Ich denke, wir können uns gefahrlos darauf einigen, dass der Schlagzeuger das einzige konstante Bandmitglied ohne jegliche Verschleißerscheinungen war, egal in welcher Besetzung die Sisters auch aufgetreten sind. Plattentechnisch war der Doktor Avalanche stets eine Bank, auch wenn die Qualität der Tonträger bei der restlichen Band mit jedem weiteren Release kontinuierlich abnahm. „The First And Last And Always“ stellte 1985 eine Zäsur nach all den Maxis und Singles dar, zeigte aber, dass die Band auch auf LP-Länge durchaus funktionierte. Auf „Floodland“ schlichen sich dann schon ein paar Füller ein, dafür sah die Band mit Patricia Morrison (GUN CLUB, THE BAGS, LEGAL WEAPON) so gut aus wie nie, was man auf den zum Album produzierten Videoclips in der MTV-Heavy-Rotation regelmäßig serviert bekam. Böse Zungen werden behaupten, dass „Vision Thing“ die schlimmste LP der Sisters mit dem größten Magensäurefaktor ist, die sie sich je anhören mussten. Noch böser gespaltene Zungen werden anmerken, dass sie niemand dazu gezwungen hat. Tatsächlich ist die LP, die mit Tony James (GENERATION X, SIGUE SIGUE SPUTNIK) eingespielt wurde, ein ziemliches Armutszeugnis, mit dem sich das angespannte Verhältnis zu Eldritchs Plattenfirma nicht gerade verbesserte.

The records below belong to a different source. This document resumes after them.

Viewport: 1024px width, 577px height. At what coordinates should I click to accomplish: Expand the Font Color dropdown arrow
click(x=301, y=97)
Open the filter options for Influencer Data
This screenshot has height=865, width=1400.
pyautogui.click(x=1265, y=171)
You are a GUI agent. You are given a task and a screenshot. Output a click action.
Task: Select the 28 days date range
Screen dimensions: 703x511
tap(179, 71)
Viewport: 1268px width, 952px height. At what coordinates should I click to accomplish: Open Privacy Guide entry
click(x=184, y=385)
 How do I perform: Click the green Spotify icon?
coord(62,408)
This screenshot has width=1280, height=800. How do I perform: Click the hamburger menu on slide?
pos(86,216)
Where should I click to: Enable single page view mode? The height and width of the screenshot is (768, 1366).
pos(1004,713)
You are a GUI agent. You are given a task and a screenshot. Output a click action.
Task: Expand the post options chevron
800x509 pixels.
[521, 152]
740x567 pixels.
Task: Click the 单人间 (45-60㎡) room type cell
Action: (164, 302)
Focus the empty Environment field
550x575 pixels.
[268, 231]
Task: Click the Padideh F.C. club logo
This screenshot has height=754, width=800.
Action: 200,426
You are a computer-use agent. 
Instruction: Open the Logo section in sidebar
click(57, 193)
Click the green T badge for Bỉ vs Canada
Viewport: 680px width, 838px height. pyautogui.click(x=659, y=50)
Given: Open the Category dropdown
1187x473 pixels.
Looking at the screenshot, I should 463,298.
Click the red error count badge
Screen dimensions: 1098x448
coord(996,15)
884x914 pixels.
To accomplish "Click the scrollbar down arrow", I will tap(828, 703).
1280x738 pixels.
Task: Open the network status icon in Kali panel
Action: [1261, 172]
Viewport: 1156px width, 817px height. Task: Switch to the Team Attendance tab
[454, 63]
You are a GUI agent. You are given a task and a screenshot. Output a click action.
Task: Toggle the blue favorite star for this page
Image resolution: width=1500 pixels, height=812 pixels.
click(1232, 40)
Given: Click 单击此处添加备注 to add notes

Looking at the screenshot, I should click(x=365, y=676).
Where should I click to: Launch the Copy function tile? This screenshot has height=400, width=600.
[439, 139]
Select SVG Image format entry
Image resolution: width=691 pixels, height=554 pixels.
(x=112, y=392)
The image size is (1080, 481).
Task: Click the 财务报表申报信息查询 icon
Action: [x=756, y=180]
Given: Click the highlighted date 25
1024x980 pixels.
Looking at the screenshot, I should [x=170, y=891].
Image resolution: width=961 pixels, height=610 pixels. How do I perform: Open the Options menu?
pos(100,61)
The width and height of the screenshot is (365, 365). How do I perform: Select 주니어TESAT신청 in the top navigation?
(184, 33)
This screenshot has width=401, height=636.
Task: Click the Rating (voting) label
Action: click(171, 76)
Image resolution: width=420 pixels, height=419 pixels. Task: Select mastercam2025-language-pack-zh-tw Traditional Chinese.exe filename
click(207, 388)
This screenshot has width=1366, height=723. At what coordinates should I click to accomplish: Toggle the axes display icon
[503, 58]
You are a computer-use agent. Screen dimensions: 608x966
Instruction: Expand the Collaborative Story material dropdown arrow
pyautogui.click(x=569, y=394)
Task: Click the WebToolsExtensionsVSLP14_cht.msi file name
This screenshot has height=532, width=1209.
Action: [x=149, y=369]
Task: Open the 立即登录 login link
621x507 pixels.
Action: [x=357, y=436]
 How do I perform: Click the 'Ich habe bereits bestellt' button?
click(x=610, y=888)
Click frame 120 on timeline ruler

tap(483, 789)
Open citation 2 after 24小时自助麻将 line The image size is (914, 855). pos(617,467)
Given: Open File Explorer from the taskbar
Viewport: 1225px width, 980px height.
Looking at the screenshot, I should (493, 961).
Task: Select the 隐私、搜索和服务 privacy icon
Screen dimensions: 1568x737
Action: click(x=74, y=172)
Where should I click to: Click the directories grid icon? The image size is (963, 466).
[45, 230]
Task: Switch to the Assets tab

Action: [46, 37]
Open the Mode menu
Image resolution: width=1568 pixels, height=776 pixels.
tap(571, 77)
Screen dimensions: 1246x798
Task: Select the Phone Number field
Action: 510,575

Leider entspricht es insofern nicht ganz der Wahrheit, als dass es gar nicht die schlechteste Platte der SISTERS OF MERCY ist, denn es gibt da noch etwas, das so ekelerregend und grauenhaft ist, dass selbst eine gierige Plattenfirma mit Knebelvertrag für zwei weitere Alben freiwillig von künftigen Releases Abstand nahm. Andrew musste vertraglich liefern und gab das „SSV“-Album ab. Wer die „SSV“-Aufnahmen (SSV=Screw Shareholder Value) kennt, weiß, wovon die Rede ist. Kommerziell absolut unvermarktbares Material, ganz in der Tradition der großen Mittelfinger-Alben, die schon andere Künstler wie Lou Reed, Prince oder Neil Young abgeliefert haben, damit die Plattenfirma sie vorzeitig aus ihrem Vertrag entlässt. Ein 74 Minuten langes Elektromartyrium, garantiert ohne einen einzigen echten Song, den es zum Glück lediglich als CD-Bootleg gibt. Als reguläres Album hingegen bleibt „Vision Thing“ furchtbare Grütze, die man immerhin noch anhören kann, selbst wenn sich das Gähnen mehrmals einstellt. Bei der „SSV“ hingegen grenzt der Hörgenuss hingegen schon an Selbstverstümmelung. Die Weigerung von Eldritch, seither neues Material zu veröffentlichen, kann man nur honorieren. Wenn jemand erkannt hat, dass das Pulver verschossen ist, darf er sich auf seinen Lorbeeren auch durchaus mal ausruhen.

Was heute als SISTERS OF MERCY sporadisch tourt, ist die Altersversorgung von Eldritch und es kann mit der Wahrscheinlichkeit von exakt 12,37% ein toller Abend werden. Beide Konzerte, die ich gesehen oder vielmehr wegen des Nebels nicht gesehen habe, waren furchtbar. Das letzte Mal war 1993, zusammen mit den RAMONES in der Böblinger Stadthalle, ziemlich genau zehn Jahre, nachdem mich die Band für sich begeistern konnte.

Warum steht die hier? Als Mahnmal, wie bösartig man als Musiker gegenüber seiner fürsorglichen Plattenfirma sein kann. Jetzt aber raus hier ... Macht mal jemand das Licht im Saal an und legt ... ähm ... gute Musik auf?